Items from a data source
-.-.-

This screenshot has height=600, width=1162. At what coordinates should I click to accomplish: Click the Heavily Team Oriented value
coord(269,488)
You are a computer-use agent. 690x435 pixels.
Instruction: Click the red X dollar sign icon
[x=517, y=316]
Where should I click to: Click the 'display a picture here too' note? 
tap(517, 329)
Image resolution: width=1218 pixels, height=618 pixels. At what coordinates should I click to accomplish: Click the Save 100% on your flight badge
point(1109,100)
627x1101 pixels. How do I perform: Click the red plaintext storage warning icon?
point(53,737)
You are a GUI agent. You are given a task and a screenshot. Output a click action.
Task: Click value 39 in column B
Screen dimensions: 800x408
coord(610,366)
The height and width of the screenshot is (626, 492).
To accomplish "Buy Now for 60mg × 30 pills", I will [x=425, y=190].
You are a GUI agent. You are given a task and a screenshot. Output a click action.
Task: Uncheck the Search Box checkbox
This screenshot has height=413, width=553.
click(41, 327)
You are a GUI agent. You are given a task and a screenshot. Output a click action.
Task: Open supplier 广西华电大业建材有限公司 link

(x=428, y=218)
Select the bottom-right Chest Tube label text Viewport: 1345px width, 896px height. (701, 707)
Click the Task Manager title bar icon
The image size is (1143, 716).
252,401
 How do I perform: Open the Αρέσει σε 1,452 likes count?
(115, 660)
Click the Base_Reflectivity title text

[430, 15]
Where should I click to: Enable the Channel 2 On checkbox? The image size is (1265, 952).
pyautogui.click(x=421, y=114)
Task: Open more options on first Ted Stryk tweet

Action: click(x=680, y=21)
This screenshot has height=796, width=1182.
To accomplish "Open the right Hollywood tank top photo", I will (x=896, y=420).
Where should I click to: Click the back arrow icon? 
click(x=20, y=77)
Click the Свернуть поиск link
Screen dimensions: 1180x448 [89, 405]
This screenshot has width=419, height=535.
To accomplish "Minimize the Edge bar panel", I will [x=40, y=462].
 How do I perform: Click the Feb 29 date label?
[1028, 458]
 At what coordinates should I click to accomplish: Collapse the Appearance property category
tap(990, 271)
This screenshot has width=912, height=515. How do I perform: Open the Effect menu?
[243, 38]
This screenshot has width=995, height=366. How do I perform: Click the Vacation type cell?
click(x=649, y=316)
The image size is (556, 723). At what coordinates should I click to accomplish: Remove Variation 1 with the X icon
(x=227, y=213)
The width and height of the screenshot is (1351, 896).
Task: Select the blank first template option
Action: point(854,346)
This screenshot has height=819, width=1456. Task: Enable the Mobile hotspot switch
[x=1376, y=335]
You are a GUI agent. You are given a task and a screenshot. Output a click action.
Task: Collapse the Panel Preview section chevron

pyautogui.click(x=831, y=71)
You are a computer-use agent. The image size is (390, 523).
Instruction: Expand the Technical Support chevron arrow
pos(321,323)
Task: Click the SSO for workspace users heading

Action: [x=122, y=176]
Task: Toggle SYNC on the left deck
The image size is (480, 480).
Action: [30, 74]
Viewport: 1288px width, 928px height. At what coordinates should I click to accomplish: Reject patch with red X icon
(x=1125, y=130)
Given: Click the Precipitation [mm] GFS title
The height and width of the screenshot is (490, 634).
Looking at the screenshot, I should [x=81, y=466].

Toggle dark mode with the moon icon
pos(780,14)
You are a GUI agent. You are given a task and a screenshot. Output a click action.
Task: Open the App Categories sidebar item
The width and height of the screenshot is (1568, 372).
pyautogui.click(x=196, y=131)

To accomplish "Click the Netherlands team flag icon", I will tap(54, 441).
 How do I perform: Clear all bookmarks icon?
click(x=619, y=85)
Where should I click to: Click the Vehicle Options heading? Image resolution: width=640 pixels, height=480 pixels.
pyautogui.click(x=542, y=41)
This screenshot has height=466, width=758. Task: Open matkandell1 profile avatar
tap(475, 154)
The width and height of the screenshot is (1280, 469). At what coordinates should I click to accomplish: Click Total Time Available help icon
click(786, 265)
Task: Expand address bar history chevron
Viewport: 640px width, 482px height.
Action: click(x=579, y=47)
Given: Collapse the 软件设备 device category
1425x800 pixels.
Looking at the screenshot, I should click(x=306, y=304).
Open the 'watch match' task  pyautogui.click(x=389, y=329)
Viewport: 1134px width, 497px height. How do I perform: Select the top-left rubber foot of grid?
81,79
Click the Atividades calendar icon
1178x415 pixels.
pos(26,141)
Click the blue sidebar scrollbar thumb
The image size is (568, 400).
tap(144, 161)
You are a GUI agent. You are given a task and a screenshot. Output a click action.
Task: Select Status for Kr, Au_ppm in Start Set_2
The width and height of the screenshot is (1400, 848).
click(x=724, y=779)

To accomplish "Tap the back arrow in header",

-.-.-

Transcribe each record above exactly. Skip none.

Response to this exercise:
This screenshot has height=600, width=1162. At what coordinates should I click to accomplish: Click the Heavily Team Oriented value
coord(269,488)
You are a computer-use agent. 690x435 pixels.
Instruction: Click the red X dollar sign icon
[x=517, y=316]
Where should I click to: Click the 'display a picture here too' note? 
tap(517, 329)
Image resolution: width=1218 pixels, height=618 pixels. At what coordinates should I click to accomplish: Click the Save 100% on your flight badge
point(1109,100)
627x1101 pixels. How do I perform: Click the red plaintext storage warning icon?
point(53,737)
You are a GUI agent. You are given a task and a screenshot. Output a click action.
Task: Click value 39 in column B
Screen dimensions: 800x408
coord(610,366)
The height and width of the screenshot is (626, 492).
To accomplish "Buy Now for 60mg × 30 pills", I will [x=425, y=190].
You are a GUI agent. You are given a task and a screenshot. Output a click action.
Task: Uncheck the Search Box checkbox
This screenshot has height=413, width=553.
click(41, 327)
You are a GUI agent. You are given a task and a screenshot. Output a click action.
Task: Open supplier 广西华电大业建材有限公司 link

(x=428, y=218)
Select the bottom-right Chest Tube label text Viewport: 1345px width, 896px height. (701, 707)
Click the Task Manager title bar icon
The image size is (1143, 716).
252,401
 How do I perform: Open the Αρέσει σε 1,452 likes count?
(115, 660)
Click the Base_Reflectivity title text

[430, 15]
Where should I click to: Enable the Channel 2 On checkbox? The image size is (1265, 952).
pyautogui.click(x=421, y=114)
Task: Open more options on first Ted Stryk tweet

Action: click(x=680, y=21)
This screenshot has height=796, width=1182.
To accomplish "Open the right Hollywood tank top photo", I will (x=896, y=420).
Where should I click to: Click the back arrow icon? 
click(x=20, y=77)
Click the Свернуть поиск link
Screen dimensions: 1180x448 [89, 405]
This screenshot has width=419, height=535.
To accomplish "Minimize the Edge bar panel", I will [x=40, y=462].
 How do I perform: Click the Feb 29 date label?
[1028, 458]
 At what coordinates should I click to accomplish: Collapse the Appearance property category
tap(990, 271)
This screenshot has width=912, height=515. How do I perform: Open the Effect menu?
[243, 38]
This screenshot has width=995, height=366. How do I perform: Click the Vacation type cell?
click(x=649, y=316)
The image size is (556, 723). At what coordinates should I click to accomplish: Remove Variation 1 with the X icon
(x=227, y=213)
The width and height of the screenshot is (1351, 896).
Task: Select the blank first template option
Action: point(854,346)
This screenshot has height=819, width=1456. Task: Enable the Mobile hotspot switch
[x=1376, y=335]
You are a GUI agent. You are given a task and a screenshot. Output a click action.
Task: Collapse the Panel Preview section chevron

pyautogui.click(x=831, y=71)
You are a computer-use agent. The image size is (390, 523).
Instruction: Expand the Technical Support chevron arrow
pos(321,323)
Task: Click the SSO for workspace users heading

Action: [x=122, y=176]
Task: Toggle SYNC on the left deck
The image size is (480, 480).
Action: [30, 74]
Viewport: 1288px width, 928px height. At what coordinates should I click to accomplish: Reject patch with red X icon
(x=1125, y=130)
Given: Click the Precipitation [mm] GFS title
The height and width of the screenshot is (490, 634).
Looking at the screenshot, I should [x=81, y=466].

Toggle dark mode with the moon icon
pos(780,14)
You are a GUI agent. You are given a task and a screenshot. Output a click action.
Task: Open the App Categories sidebar item
The width and height of the screenshot is (1568, 372).
pyautogui.click(x=196, y=131)

To accomplish "Click the Netherlands team flag icon", I will tap(54, 441).
 How do I perform: Clear all bookmarks icon?
click(x=619, y=85)
Where should I click to: Click the Vehicle Options heading? Image resolution: width=640 pixels, height=480 pixels.
pyautogui.click(x=542, y=41)
This screenshot has height=466, width=758. Task: Open matkandell1 profile avatar
tap(475, 154)
The width and height of the screenshot is (1280, 469). At what coordinates should I click to accomplish: Click Total Time Available help icon
click(786, 265)
Task: Expand address bar history chevron
Viewport: 640px width, 482px height.
Action: click(x=579, y=47)
Given: Collapse the 软件设备 device category
1425x800 pixels.
Looking at the screenshot, I should click(x=306, y=304).
Open the 'watch match' task  pyautogui.click(x=389, y=329)
Viewport: 1134px width, 497px height. How do I perform: Select the top-left rubber foot of grid?
81,79
Click the Atividades calendar icon
1178x415 pixels.
pos(26,141)
Click the blue sidebar scrollbar thumb
The image size is (568, 400).
tap(144, 161)
You are a GUI agent. You are given a task and a screenshot. Output a click action.
Task: Select Status for Kr, Au_ppm in Start Set_2
The width and height of the screenshot is (1400, 848).
click(x=724, y=779)

To accomplish "Tap the back arrow in header",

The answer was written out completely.